%%

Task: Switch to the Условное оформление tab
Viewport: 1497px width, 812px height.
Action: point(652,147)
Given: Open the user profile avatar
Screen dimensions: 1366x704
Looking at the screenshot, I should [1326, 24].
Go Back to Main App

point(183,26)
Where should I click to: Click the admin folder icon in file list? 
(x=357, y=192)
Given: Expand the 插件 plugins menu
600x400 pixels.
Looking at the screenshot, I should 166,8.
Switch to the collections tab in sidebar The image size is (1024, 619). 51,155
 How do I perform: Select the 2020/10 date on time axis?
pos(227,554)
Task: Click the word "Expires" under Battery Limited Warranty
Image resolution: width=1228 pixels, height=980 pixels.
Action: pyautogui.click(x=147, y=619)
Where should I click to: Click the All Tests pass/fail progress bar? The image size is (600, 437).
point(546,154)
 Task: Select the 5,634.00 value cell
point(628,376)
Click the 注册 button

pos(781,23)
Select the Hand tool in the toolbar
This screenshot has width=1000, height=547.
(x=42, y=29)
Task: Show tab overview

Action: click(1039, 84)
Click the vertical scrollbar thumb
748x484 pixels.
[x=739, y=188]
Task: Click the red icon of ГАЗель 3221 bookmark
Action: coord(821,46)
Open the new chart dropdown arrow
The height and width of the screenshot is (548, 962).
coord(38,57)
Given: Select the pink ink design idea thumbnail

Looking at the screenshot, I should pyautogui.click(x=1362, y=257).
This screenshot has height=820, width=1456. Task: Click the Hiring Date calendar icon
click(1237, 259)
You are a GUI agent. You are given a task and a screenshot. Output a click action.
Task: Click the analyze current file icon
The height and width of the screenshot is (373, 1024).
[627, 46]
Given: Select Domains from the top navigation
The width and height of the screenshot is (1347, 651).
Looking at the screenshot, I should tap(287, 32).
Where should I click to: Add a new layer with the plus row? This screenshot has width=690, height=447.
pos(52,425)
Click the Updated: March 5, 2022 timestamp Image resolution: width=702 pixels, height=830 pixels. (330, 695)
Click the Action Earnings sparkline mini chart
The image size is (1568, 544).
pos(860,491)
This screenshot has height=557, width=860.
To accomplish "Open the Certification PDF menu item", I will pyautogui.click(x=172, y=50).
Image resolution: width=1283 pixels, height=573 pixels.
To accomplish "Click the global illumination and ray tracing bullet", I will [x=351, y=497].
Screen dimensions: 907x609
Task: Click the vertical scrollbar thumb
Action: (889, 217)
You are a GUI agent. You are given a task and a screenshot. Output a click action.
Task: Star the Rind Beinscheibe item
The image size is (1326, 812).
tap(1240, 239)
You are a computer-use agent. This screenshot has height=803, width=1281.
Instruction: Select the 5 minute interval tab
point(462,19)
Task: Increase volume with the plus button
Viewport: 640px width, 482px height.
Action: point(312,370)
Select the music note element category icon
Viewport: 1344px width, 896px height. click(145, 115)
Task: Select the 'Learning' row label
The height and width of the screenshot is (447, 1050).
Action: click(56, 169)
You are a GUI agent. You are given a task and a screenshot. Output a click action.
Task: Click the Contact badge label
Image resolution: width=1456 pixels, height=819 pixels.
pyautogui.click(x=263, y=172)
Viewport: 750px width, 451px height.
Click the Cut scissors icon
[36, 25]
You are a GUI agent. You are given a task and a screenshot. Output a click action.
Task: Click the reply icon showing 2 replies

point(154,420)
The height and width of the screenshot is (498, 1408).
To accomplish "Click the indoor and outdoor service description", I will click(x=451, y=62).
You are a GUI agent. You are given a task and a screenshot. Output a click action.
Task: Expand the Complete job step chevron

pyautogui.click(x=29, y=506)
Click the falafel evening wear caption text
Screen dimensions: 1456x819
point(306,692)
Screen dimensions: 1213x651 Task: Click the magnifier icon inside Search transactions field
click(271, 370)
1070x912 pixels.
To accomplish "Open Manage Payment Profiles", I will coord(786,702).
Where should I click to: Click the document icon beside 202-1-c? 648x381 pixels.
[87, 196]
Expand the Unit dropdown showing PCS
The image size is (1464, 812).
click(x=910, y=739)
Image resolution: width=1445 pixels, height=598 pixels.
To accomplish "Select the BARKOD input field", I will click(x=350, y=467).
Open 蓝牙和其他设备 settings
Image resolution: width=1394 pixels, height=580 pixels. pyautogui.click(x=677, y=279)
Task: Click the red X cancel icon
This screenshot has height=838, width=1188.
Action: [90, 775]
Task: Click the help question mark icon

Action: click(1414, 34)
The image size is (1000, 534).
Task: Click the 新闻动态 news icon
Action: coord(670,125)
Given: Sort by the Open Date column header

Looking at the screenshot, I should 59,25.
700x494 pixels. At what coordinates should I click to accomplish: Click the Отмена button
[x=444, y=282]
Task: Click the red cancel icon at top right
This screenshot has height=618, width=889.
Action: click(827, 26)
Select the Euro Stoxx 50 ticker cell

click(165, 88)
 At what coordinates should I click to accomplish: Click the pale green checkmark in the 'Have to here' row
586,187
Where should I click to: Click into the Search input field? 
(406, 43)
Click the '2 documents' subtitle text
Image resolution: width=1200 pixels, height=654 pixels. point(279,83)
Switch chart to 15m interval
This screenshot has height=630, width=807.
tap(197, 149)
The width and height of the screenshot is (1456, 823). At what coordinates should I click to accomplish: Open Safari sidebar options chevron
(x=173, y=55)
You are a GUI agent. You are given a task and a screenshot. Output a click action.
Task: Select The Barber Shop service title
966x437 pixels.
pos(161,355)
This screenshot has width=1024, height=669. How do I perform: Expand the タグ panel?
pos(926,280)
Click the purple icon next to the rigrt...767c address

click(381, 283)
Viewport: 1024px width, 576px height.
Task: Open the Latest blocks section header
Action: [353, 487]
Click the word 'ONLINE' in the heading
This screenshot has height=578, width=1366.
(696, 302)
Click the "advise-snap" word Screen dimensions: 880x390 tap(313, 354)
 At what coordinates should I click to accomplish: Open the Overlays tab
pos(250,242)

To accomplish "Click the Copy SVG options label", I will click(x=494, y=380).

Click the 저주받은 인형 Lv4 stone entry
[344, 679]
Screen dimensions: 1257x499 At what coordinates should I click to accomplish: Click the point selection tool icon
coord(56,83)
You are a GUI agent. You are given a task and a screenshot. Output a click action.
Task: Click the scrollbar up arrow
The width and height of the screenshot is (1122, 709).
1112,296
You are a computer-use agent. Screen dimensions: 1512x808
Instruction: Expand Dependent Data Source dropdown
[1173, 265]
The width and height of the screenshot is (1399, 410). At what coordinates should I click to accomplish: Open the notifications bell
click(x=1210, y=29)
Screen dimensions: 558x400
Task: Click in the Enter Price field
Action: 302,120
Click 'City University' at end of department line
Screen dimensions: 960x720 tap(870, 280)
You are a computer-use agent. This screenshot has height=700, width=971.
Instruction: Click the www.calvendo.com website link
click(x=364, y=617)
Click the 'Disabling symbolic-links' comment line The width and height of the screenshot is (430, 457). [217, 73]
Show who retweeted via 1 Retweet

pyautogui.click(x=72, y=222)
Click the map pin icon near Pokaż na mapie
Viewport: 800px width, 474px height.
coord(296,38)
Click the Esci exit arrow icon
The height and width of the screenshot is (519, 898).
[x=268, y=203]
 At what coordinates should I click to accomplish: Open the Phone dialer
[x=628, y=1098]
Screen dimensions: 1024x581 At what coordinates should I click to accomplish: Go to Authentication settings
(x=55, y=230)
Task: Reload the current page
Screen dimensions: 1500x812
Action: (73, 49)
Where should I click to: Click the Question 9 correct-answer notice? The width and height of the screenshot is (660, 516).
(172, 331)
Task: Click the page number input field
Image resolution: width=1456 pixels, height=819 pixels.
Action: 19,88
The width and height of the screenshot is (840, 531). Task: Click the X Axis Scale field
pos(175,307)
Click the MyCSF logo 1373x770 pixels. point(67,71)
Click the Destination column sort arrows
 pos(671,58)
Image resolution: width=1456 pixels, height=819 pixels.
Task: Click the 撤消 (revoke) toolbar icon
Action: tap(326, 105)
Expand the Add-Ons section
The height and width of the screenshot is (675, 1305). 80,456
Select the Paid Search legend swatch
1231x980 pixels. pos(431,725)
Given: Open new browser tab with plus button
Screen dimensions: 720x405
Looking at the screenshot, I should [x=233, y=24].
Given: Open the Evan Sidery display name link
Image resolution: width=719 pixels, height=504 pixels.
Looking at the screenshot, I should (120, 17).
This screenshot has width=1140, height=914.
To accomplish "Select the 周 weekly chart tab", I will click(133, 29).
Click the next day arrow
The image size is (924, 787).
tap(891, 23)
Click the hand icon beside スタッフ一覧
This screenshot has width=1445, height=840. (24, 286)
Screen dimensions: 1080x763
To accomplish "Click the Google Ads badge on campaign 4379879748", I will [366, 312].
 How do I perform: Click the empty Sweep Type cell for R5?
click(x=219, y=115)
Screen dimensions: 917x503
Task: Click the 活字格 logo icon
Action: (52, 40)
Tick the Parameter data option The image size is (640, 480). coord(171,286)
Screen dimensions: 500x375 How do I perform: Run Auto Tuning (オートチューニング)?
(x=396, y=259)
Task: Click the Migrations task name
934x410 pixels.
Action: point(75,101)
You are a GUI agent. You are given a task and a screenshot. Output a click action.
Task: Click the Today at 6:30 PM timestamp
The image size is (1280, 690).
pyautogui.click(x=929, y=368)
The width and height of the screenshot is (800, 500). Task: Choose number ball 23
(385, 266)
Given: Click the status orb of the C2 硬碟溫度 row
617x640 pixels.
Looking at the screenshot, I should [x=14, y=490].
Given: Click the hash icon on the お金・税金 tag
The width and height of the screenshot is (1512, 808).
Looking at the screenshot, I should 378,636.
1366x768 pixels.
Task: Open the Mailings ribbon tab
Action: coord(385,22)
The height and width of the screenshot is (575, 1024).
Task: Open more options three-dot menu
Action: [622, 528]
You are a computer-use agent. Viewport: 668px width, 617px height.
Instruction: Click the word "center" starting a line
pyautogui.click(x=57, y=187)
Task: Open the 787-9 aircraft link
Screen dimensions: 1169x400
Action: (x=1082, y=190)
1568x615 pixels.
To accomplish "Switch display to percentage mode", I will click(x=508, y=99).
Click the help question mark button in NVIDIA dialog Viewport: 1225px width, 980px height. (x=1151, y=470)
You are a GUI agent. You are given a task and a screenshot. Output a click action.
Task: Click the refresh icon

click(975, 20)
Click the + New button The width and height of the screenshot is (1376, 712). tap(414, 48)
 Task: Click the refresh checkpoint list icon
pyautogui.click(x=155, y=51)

%%

Rename "Dependent Data Source" to "Linked Data Source" in the lines from the line with "will click(x=494, y=380)." to the line with "click(x=364, y=617)", and give back only those lines with nothing else changed.

» **Answer**:
To accomplish "Click the Copy SVG options label", I will click(x=494, y=380).

Click the 저주받은 인형 Lv4 stone entry
[344, 679]
Screen dimensions: 1257x499 At what coordinates should I click to accomplish: Click the point selection tool icon
coord(56,83)
You are a GUI agent. You are given a task and a screenshot. Output a click action.
Task: Click the scrollbar up arrow
The width and height of the screenshot is (1122, 709).
1112,296
You are a computer-use agent. Screen dimensions: 1512x808
Instruction: Expand Linked Data Source dropdown
[1173, 265]
The width and height of the screenshot is (1399, 410). At what coordinates should I click to accomplish: Open the notifications bell
click(x=1210, y=29)
Screen dimensions: 558x400
Task: Click in the Enter Price field
Action: 302,120
Click 'City University' at end of department line
Screen dimensions: 960x720 tap(870, 280)
You are a computer-use agent. This screenshot has height=700, width=971.
Instruction: Click the www.calvendo.com website link
click(x=364, y=617)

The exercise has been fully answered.